'''

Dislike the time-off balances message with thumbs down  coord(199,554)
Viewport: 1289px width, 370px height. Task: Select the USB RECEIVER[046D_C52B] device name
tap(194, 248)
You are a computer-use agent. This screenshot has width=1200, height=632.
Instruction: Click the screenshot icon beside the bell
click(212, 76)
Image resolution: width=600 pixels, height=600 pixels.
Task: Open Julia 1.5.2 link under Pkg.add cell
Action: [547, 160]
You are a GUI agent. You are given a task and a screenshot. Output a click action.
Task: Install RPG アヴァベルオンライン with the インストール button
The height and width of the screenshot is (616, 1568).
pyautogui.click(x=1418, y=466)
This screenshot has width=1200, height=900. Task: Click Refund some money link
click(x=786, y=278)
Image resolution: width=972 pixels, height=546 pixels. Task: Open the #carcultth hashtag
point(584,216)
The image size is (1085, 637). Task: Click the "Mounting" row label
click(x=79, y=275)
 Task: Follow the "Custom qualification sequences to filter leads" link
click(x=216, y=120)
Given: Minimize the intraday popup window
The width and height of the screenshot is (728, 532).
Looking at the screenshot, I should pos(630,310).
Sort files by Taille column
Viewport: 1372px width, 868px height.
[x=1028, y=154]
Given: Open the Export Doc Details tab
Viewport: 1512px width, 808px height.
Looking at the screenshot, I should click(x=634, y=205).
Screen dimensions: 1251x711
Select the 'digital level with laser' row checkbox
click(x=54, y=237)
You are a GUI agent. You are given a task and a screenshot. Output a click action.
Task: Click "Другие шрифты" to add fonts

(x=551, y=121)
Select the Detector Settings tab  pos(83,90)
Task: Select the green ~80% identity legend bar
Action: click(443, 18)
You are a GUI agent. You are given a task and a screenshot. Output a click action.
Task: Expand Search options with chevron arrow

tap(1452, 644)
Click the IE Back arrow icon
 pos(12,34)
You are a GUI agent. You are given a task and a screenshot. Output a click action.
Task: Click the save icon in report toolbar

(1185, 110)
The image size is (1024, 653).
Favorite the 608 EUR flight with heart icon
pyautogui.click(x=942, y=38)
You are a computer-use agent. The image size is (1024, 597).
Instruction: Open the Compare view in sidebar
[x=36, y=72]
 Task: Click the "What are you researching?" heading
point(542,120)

'''

Each line above that includes "computer" should be shown.

You are a computer-use agent. This screenshot has width=1200, height=632.
You are a computer-use agent. The image size is (1024, 597).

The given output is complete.